Curioso: dado que estos pensamientos íntimos expresados por Samuel y Richard versan sobre el desgaste de su relación, lo que terminan retratando es la caída de su intimidad. Ambos escriben detalladamente, en secreto y con sinceridad, sobre lo incómodos que se sienten durante el viaje y, sin saberlo, muestran lo poco que se entienden mutuamente. A través de la expresión de sentimientos muy personales, entra en escena un sigiloso anonimato: el momento en que su vínculo de amistad finalmente se rompa.
Según el esquema de la novela descrito por Kafka y Brod en el prólogo, tras una serie de desencuentros, Richard y Samuel se reconcilian y deciden unir esfuerzos en una empresa artística. Pero sólo tenemos el primer capítulo, por lo que sólo se nos permite asistir al derrumbamiento de la intimidad, no a su restablecimiento.
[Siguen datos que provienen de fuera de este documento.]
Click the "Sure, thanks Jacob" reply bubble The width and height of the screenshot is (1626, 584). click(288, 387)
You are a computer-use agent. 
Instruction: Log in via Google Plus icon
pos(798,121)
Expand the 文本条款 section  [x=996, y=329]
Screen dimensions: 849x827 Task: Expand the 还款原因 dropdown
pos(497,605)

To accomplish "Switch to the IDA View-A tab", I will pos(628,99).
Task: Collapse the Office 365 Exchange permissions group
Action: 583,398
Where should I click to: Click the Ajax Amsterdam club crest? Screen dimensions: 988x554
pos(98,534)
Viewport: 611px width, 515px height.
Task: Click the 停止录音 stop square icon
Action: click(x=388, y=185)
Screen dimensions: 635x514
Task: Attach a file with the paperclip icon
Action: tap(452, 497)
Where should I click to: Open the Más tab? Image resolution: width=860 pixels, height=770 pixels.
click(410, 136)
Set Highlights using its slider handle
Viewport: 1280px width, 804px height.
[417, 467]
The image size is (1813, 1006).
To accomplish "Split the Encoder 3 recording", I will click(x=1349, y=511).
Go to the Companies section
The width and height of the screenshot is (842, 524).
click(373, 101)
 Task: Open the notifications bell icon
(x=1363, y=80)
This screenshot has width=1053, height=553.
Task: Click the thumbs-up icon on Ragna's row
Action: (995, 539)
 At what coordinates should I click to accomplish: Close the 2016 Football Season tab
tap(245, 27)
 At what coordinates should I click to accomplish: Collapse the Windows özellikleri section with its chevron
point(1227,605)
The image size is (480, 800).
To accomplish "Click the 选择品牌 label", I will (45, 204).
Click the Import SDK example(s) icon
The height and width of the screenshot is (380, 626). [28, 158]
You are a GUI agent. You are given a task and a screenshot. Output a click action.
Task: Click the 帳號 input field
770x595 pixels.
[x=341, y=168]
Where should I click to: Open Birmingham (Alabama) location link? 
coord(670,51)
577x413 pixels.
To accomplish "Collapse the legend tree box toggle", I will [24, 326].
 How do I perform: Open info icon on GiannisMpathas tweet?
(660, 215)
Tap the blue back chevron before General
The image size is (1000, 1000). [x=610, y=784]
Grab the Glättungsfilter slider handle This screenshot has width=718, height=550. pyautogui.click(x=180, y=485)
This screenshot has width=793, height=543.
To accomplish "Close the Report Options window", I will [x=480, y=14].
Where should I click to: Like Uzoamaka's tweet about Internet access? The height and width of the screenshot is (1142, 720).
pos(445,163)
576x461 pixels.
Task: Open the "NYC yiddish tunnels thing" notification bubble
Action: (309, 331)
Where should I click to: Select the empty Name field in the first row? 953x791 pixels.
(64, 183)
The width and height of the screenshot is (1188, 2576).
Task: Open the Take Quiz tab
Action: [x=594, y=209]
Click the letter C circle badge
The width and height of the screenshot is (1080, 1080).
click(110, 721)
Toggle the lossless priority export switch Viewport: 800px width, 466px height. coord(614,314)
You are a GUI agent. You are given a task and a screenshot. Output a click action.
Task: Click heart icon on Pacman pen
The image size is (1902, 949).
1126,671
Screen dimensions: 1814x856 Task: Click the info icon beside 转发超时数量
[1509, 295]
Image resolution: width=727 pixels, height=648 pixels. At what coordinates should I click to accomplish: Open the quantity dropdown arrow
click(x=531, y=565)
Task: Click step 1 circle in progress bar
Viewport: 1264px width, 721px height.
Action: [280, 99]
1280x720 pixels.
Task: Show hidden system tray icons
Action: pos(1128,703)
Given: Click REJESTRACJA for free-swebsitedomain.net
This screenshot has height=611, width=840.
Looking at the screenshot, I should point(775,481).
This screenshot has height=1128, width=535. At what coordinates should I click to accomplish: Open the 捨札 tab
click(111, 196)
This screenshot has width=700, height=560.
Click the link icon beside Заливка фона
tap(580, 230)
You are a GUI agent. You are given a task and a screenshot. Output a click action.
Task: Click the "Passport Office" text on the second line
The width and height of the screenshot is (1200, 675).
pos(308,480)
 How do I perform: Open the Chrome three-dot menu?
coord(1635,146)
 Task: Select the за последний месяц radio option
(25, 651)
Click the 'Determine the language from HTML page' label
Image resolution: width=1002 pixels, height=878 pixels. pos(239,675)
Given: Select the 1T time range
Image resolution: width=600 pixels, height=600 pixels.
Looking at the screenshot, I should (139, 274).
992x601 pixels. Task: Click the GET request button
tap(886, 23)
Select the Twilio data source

No diría que disfruté leer Richard y Samuel. No tanto porque sea un libro triste, sino porque algunos de sus episodios me parecen intrascendentes y poco estimulantes (incluso para una obra incompleta) tanto por su contenido como por el lenguaje en que se expresan. Esto ocurrió especialmente, para mí, durante el primer tercio de la novela.
Sin embargo, además de las reflexiones que suscitaron su forma y su incompletud, este opúsculo involuntario me regaló dos imágenes de una melancolía inusitada, como suele ocurrir con los recuerdos de viajes. La primera: dos amigos en un paseo en coche por Múnich con una joven —fan de Wagner— que en realidad no quiere estar ahí y a la que nunca volverán a ver, y a la que echarán de menos. La segunda: en la madrugada, un hombre apoyado en la barandilla de su porche, con las luces de su despacho encendidas a sus espaldas “como si sólo hubiera salido para refrescarse la cabeza antes de irse a dormir”.
* Esta reseña se escribió originalmente en inglés para el Brno Daily.